Tag: bread
Wikipedia says: Bread is a staple food prepared from a dough of flour and water, usually by baking. Throughout recorded history, it has been a prominent food in large parts of the world. It is one of the oldest human-made foods, having been of significant importance since the dawn of agriculture, and plays an essential role in both religious rituals and secular culture.
Bread may be leavened by naturally occurring microbes, chemicals, industrially produced yeast, or high-pressure aeration which creates the gas bubbles that fluffs up bread. In many countries, commercial bread often contains additives to improve flavor, texture, color, shelf life, nutrition, and ease of production.
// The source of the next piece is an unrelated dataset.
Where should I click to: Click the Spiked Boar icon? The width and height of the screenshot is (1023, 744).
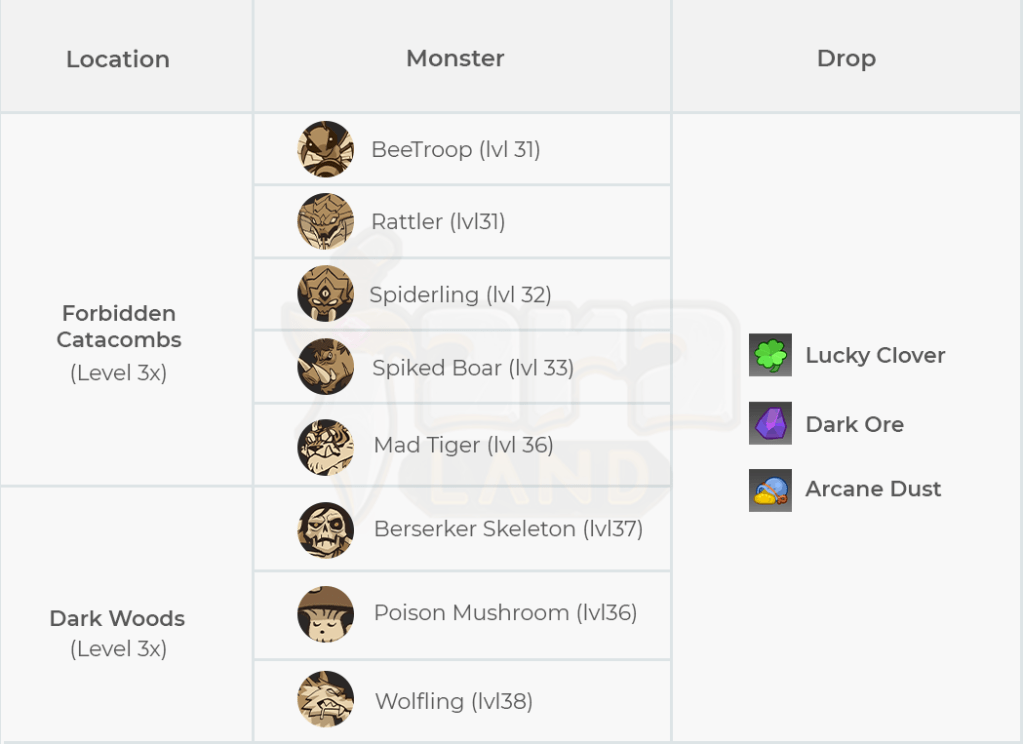coord(325,367)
Bread is one of the oldest prepared foods. Evidence from 30,000 years ago in Europe and Australia revealed starch residue on rocks used for pounding plants. It is possible that during this time, starch extract from the roots of plants, such as cattails and ferns, was spread on a flat rock, placed over a fire and cooked into a primitive form of flatbread. The world’s oldest evidence of bread-making has been found in a 14,500-year-old Natufian site in Jordan’s northeastern desert. Around 10,000 BC, with the dawn of the Neolithic age and the spread of agriculture, grains became the mainstay of making bread. Yeast spores are ubiquitous, including on the surface of cereal grains, so any dough left to rest leavens naturally.
An early leavened bread was baked as early as 6000 BC by the Sumerians, who may have passed on their knowledge to the Egyptians around 3000 BC. The Egyptians refined the process and started adding yeast to the flour. The Sumerians were already using ash to supplement the dough as it was baked.
There were multiple sources of leavening available for early bread. Airborne yeasts could be harnessed by leaving uncooked dough exposed to air for some time before cooking. Pliny the Elder reported that the Gauls and Iberians used the foam skimmed from beer, called barm, to produce “a lighter kind of bread than other peoples” such as barm cake. Parts of the ancient world that drank wine instead of beer used a paste composed of grape juice and flour that was allowed to begin fermenting, or wheat bran steeped in wine, as a source for yeast. The most common source of leavening was to retain a piece of dough from the previous day to use as a form of sourdough starter, as Pliny also reported.
The ancient Egyptians, Greeks, and Romans all considered the degree of refinement in the bakery arts as a sign of civilization.
Bread is the staple food of the Middle East, Central Asia, North Africa, Europe, and in European-derived cultures such as those in the Americas, Australia, and Southern Africa. This is in contrast to parts of South and East Asia, where rice or noodles are the staple.
Bread is usually made from a wheat-flour dough that is cultured with yeast, allowed to rise, and finally baked in an oven. The addition of yeast to the bread explains the air pockets commonly found in bread. Owing to its high levels of gluten (which give the dough sponginess and elasticity), common or bread wheat is the most common grain used for the preparation of bread, which makes the largest single contribution to the world’s food supply of any food.
Bread is also made from the flour of other wheat species (including spelt, emmer, einkorn and kamut). Non-wheat cereals including rye, barley, maize (corn), oats, sorghum, millet and rice have been used to make bread, but, with the exception of rye, usually in combination with wheat flour as they have less gluten.